**Given request:** Quote the passage from the hashmap locking thread starting with "I'm wondering if" and going on through "returns a reference.".

Just curious, why do you need a lock bypassing version of lazy_emplace?

bpmckinnon commented 2 years ago

I'm reconstructing a lookup table that maps a hash of binary data to a location in a buffer. I know each entry is unique, so this one would actually be better with an emplace, but the emplace seems a bit more complicated to modify. The remap is done at load time, so I'm single threaded, but after that the hashmap is used from multiple threads.

greg7mdp commented 2 years ago

I'm wondering if it would not be better to be able to turn off/on all locking in a container by calling a function, which would set a bool, which would be checked in LockableBaseImpl.

greg7mdp commented 2 years ago

or maybe you could use map[key] = value which doesn't lock.

bpmckinnon commented 2 years ago

That is definitely easiest way to do it. I didn't realize that didn't use the lock... using the would remove the need to have any of those _unsafe functions

greg7mdp commented 2 years ago

This can't use the lock because map[key] returns a reference.

Stored items:
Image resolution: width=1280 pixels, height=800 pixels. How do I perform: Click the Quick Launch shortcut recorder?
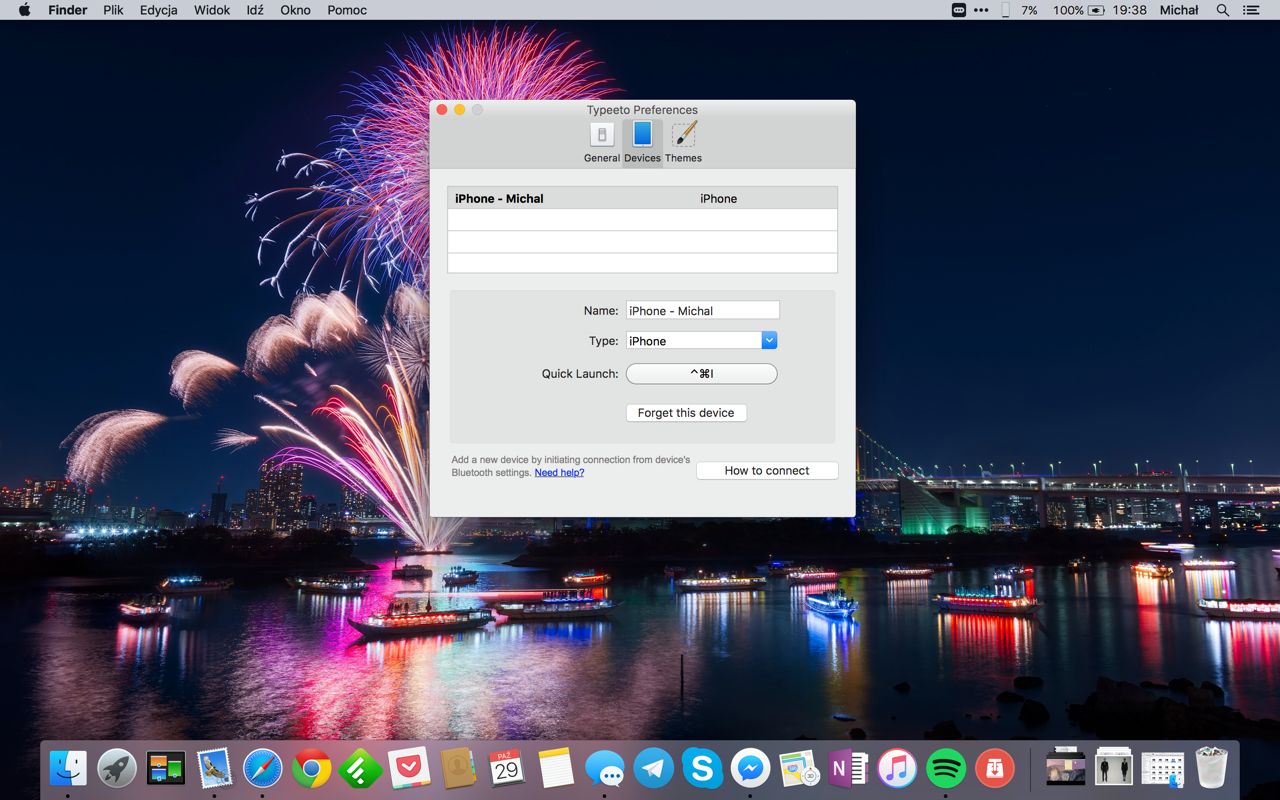tap(701, 374)
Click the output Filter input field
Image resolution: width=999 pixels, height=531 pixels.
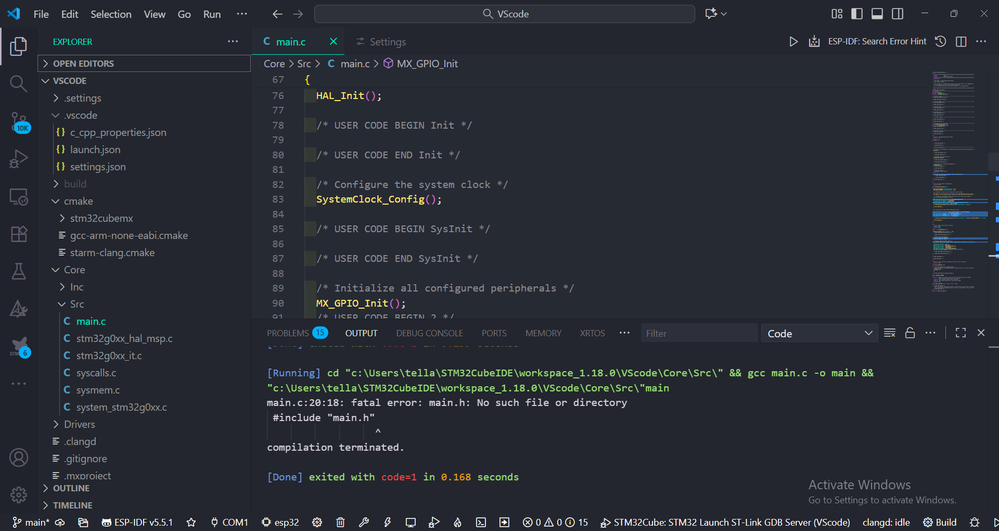point(698,333)
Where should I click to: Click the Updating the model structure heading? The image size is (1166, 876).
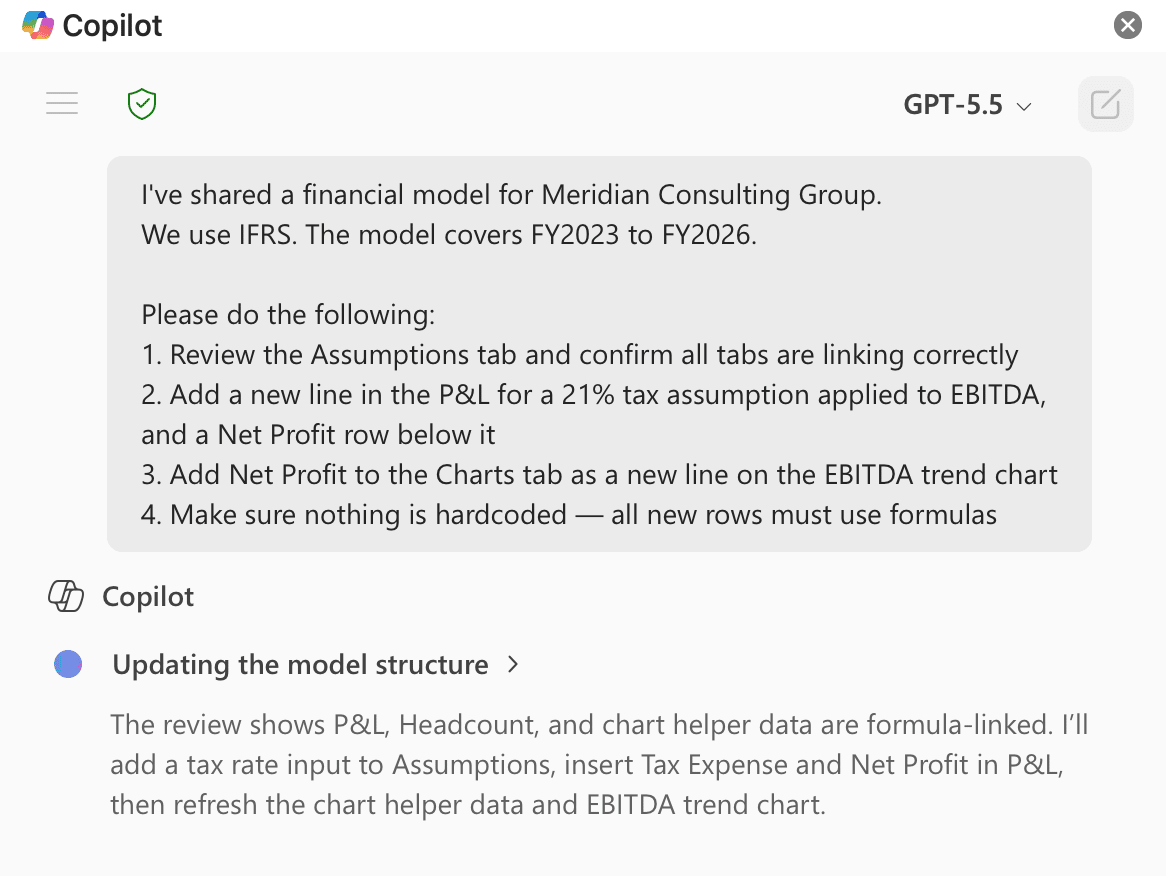[x=300, y=664]

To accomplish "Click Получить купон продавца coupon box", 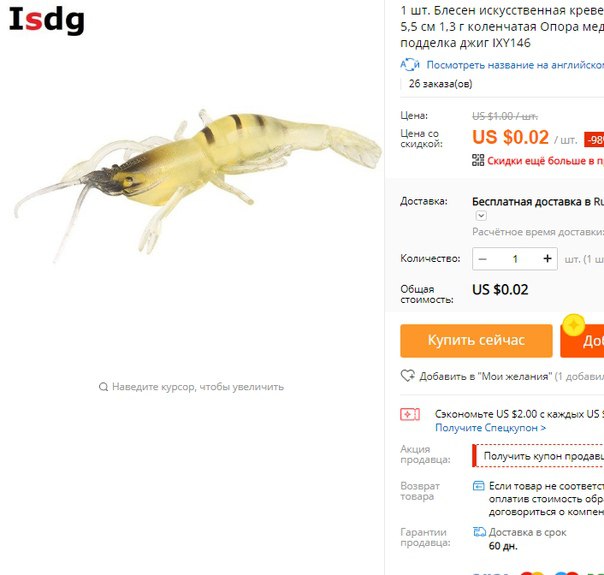I will 538,456.
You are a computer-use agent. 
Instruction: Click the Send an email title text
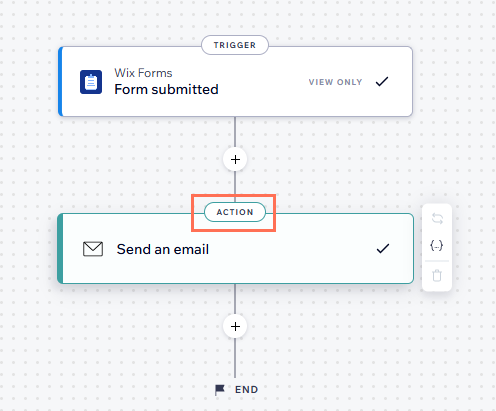(163, 249)
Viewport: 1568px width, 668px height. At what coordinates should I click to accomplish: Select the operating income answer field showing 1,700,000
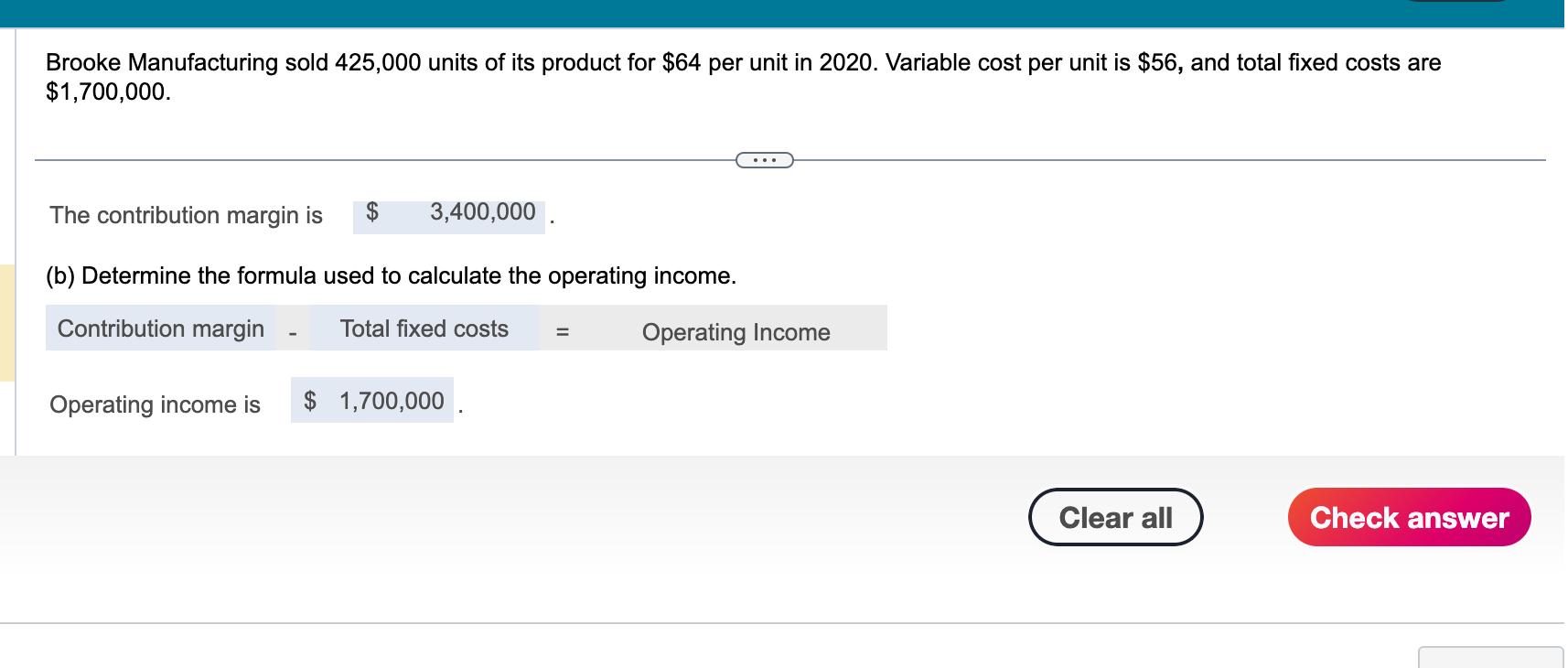pyautogui.click(x=392, y=400)
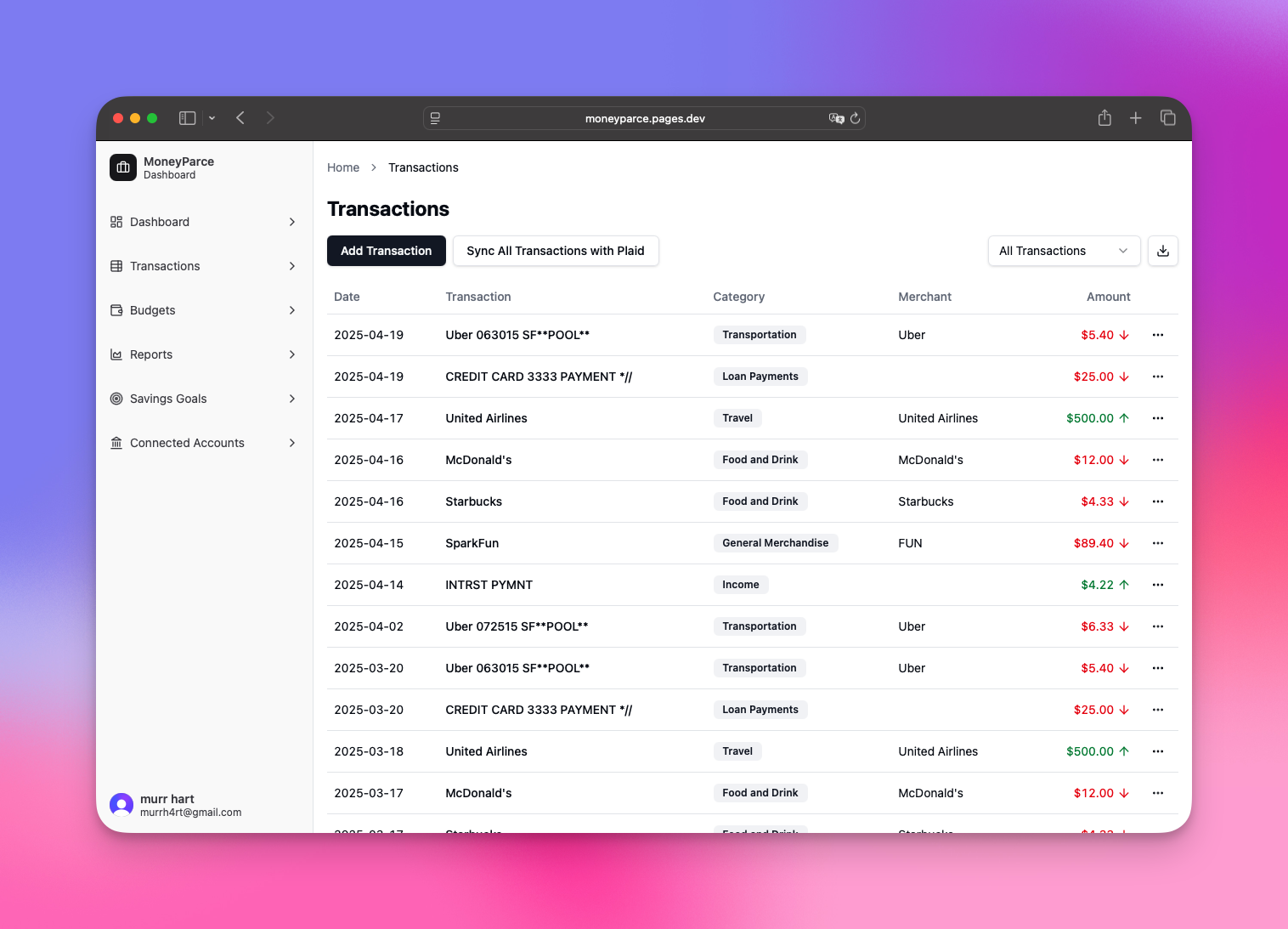Click the browser page reload icon
1288x929 pixels.
point(855,118)
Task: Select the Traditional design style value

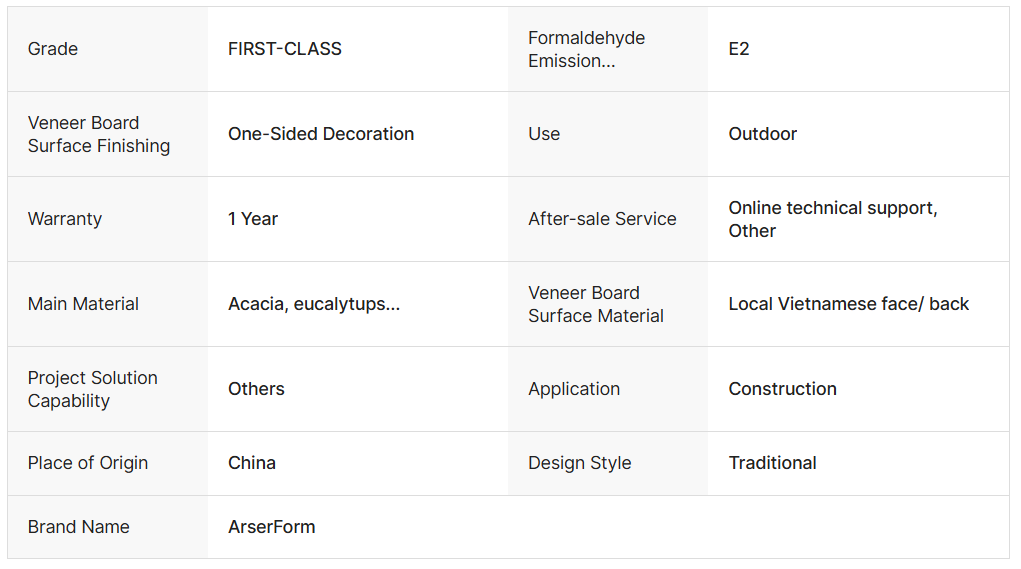Action: pyautogui.click(x=772, y=463)
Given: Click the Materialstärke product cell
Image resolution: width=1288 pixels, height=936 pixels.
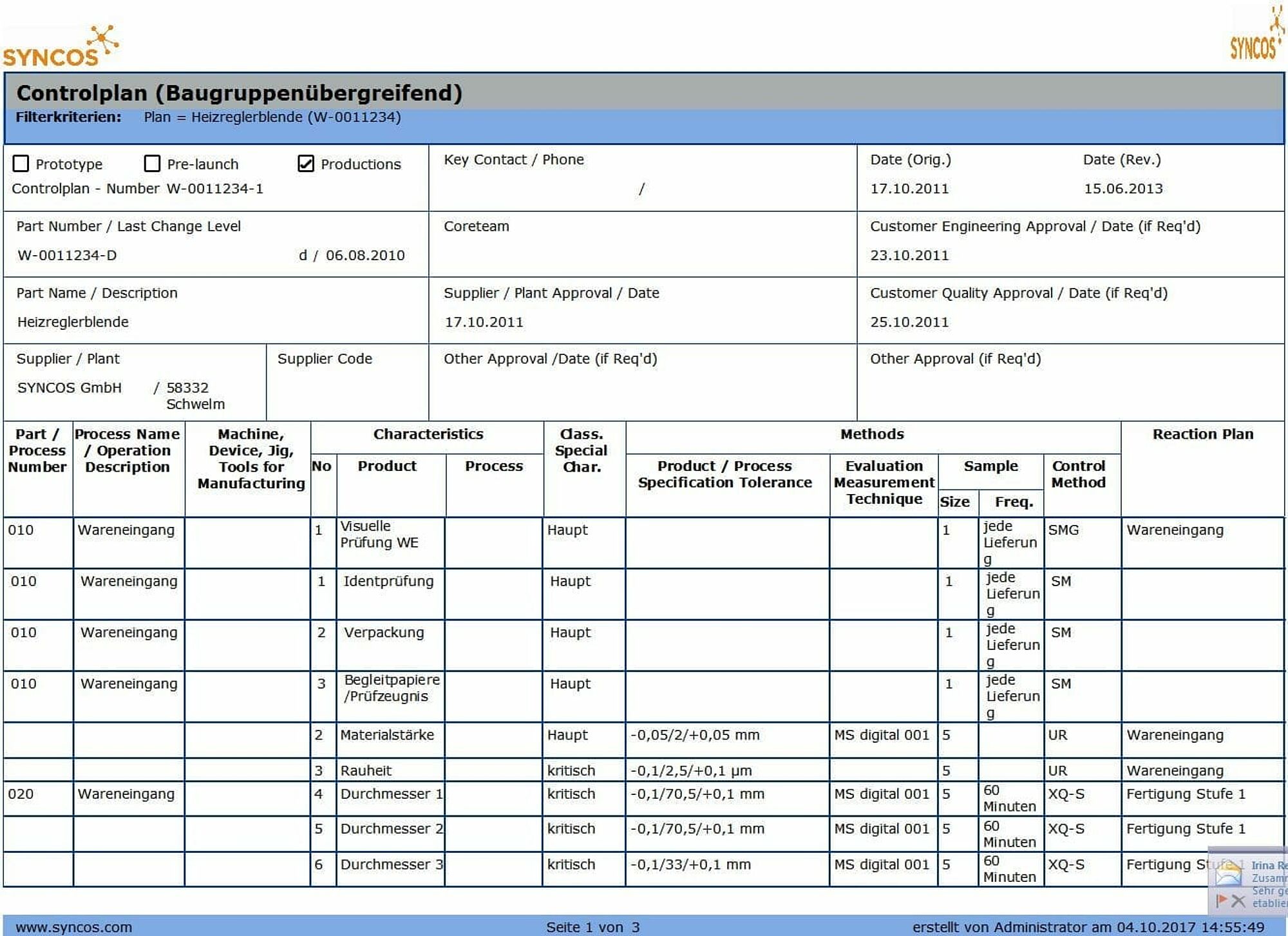Looking at the screenshot, I should point(387,735).
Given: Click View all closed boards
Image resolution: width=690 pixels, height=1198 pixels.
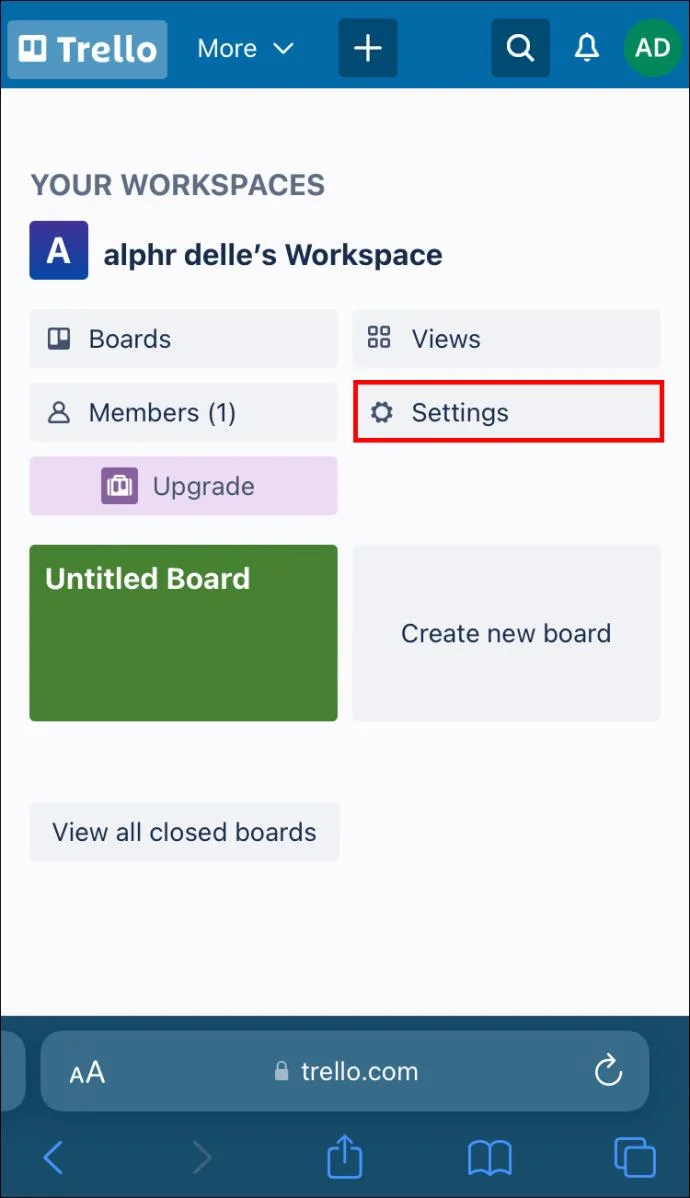Looking at the screenshot, I should (184, 832).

**Output for this task:**
I'm wondering if it would not be better to be able to turn off/on all locking in a container by calling a function, which would set a bool, which would be checked in LockableBaseImpl.

greg7mdp commented 2 years ago

or maybe you could use map[key] = value which doesn't lock.

bpmckinnon commented 2 years ago

That is definitely easiest way to do it. I didn't realize that didn't use the lock... using the would remove the need to have any of those _unsafe functions

greg7mdp commented 2 years ago

This can't use the lock because map[key] returns a reference.